> PROBLEM TO SOLVE: Reproduce verbatim the part of the listing that opens with the line containing "1621x1011 pixels." and runs through the end of the listing, both ends included.

A run of listing records:
===============
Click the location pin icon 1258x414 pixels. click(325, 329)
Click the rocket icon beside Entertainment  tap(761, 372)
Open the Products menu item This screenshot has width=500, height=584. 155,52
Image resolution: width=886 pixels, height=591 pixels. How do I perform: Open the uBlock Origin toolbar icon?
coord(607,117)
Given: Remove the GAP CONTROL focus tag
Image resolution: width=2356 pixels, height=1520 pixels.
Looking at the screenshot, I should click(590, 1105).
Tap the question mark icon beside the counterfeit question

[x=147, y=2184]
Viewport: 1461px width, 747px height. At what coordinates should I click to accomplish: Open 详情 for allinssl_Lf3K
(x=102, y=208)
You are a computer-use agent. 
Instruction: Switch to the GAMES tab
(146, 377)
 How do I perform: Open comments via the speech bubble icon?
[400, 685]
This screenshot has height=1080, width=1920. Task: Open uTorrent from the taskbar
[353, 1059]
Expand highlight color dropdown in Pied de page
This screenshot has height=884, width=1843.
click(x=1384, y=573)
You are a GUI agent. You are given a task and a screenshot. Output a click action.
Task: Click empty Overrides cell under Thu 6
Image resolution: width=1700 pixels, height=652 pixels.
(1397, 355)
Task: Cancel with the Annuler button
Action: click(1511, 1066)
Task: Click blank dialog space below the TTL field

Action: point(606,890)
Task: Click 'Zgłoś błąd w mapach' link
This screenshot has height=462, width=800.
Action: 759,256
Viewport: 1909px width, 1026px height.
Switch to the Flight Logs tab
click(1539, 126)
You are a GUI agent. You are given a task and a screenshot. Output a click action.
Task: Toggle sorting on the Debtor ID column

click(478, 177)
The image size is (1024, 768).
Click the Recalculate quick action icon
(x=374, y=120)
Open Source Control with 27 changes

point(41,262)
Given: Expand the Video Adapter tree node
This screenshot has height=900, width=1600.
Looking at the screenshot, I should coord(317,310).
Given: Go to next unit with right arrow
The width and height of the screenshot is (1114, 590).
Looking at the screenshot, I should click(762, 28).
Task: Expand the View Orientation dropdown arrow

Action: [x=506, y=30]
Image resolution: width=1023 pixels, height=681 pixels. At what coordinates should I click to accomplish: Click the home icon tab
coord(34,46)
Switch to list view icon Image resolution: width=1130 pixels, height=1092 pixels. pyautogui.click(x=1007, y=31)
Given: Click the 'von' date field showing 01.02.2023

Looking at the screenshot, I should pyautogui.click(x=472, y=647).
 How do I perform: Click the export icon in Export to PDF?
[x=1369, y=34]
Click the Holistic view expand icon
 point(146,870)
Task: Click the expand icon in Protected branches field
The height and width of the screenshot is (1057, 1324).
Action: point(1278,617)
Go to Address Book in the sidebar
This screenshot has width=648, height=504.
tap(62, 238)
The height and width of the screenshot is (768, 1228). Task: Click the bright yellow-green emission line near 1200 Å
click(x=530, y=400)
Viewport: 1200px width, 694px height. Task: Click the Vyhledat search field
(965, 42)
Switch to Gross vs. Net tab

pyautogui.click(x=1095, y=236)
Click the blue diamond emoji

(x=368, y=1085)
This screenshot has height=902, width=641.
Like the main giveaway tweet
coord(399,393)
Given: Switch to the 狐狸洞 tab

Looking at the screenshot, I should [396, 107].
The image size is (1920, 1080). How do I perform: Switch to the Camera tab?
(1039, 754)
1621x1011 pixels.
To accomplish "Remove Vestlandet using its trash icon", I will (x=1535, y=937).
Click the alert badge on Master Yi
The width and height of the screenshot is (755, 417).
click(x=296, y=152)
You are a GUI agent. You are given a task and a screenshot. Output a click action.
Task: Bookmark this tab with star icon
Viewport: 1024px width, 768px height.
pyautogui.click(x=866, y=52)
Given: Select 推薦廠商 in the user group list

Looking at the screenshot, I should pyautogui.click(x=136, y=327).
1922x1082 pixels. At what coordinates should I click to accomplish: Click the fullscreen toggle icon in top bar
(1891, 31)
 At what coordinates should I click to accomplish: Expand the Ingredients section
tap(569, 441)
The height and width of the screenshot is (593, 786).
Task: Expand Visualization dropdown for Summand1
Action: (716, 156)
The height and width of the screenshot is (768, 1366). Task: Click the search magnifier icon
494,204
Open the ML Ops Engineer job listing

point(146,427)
===============
> THE RESPONSE:
1621x1011 pixels.
To accomplish "Remove Vestlandet using its trash icon", I will (x=1535, y=937).
Click the alert badge on Master Yi
The width and height of the screenshot is (755, 417).
click(x=296, y=152)
You are a GUI agent. You are given a task and a screenshot. Output a click action.
Task: Bookmark this tab with star icon
Viewport: 1024px width, 768px height.
pyautogui.click(x=866, y=52)
Given: Select 推薦廠商 in the user group list

Looking at the screenshot, I should pyautogui.click(x=136, y=327).
1922x1082 pixels. At what coordinates should I click to accomplish: Click the fullscreen toggle icon in top bar
(1891, 31)
 At what coordinates should I click to accomplish: Expand the Ingredients section
tap(569, 441)
The height and width of the screenshot is (593, 786).
Task: Expand Visualization dropdown for Summand1
Action: (716, 156)
The height and width of the screenshot is (768, 1366). Task: Click the search magnifier icon
494,204
Open the ML Ops Engineer job listing

point(146,427)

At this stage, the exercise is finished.